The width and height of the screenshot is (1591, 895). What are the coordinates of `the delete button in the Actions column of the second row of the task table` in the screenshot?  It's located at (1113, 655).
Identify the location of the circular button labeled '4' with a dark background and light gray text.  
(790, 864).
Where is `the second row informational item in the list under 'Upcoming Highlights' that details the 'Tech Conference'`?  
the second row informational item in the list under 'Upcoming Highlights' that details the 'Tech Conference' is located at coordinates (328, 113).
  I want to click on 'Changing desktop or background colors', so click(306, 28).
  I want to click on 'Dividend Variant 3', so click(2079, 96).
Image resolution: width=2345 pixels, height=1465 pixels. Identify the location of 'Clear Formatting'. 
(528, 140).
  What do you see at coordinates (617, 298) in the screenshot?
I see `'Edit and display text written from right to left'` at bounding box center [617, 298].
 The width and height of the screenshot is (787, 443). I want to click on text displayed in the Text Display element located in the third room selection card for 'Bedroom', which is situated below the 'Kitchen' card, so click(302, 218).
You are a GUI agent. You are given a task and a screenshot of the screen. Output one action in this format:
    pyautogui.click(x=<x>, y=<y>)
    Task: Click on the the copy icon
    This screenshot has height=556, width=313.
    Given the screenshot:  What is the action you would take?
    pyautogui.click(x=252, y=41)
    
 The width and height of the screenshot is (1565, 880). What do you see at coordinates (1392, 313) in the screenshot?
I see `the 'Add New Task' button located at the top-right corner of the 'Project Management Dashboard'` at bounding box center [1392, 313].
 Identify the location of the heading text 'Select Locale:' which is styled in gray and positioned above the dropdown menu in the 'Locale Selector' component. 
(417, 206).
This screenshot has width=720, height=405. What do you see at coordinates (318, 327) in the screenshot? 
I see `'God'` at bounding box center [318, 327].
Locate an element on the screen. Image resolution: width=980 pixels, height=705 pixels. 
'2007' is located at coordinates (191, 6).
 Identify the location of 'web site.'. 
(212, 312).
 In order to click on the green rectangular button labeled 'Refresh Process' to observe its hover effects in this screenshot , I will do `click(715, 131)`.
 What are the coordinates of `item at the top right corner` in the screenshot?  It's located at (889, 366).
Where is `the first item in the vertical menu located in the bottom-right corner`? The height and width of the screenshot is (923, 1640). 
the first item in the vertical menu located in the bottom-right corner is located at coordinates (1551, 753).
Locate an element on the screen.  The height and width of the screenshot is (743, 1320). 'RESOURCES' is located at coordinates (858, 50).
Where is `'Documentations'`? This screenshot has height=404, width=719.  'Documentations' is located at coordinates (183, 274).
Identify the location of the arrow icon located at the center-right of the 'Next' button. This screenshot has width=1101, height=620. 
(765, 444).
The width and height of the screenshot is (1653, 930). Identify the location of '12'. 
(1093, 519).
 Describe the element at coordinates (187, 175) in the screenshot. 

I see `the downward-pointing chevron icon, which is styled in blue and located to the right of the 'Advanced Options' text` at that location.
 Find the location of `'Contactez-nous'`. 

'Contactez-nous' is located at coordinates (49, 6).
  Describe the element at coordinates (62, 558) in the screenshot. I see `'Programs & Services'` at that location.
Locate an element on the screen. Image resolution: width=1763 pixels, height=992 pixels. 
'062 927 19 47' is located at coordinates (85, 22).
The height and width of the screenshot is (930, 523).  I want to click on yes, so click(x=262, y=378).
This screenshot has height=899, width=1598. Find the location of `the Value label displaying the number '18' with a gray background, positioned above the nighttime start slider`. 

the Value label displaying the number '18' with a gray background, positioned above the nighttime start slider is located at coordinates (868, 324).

Exercise aim
Copy the rows verbatim, starting at the first row and ending at the line that contains "The width and height of the screenshot is (787, 443).", with that line included.

The completed task
The width and height of the screenshot is (1591, 895). What are the coordinates of `the delete button in the Actions column of the second row of the task table` in the screenshot?  It's located at (1113, 655).
Identify the location of the circular button labeled '4' with a dark background and light gray text.  
(790, 864).
Where is `the second row informational item in the list under 'Upcoming Highlights' that details the 'Tech Conference'`?  
the second row informational item in the list under 'Upcoming Highlights' that details the 'Tech Conference' is located at coordinates (328, 113).
  I want to click on 'Changing desktop or background colors', so click(306, 28).
  I want to click on 'Dividend Variant 3', so click(2079, 96).
Image resolution: width=2345 pixels, height=1465 pixels. Identify the location of 'Clear Formatting'. 
(528, 140).
  What do you see at coordinates (617, 298) in the screenshot?
I see `'Edit and display text written from right to left'` at bounding box center [617, 298].
 The width and height of the screenshot is (787, 443). I want to click on text displayed in the Text Display element located in the third room selection card for 'Bedroom', which is situated below the 'Kitchen' card, so click(302, 218).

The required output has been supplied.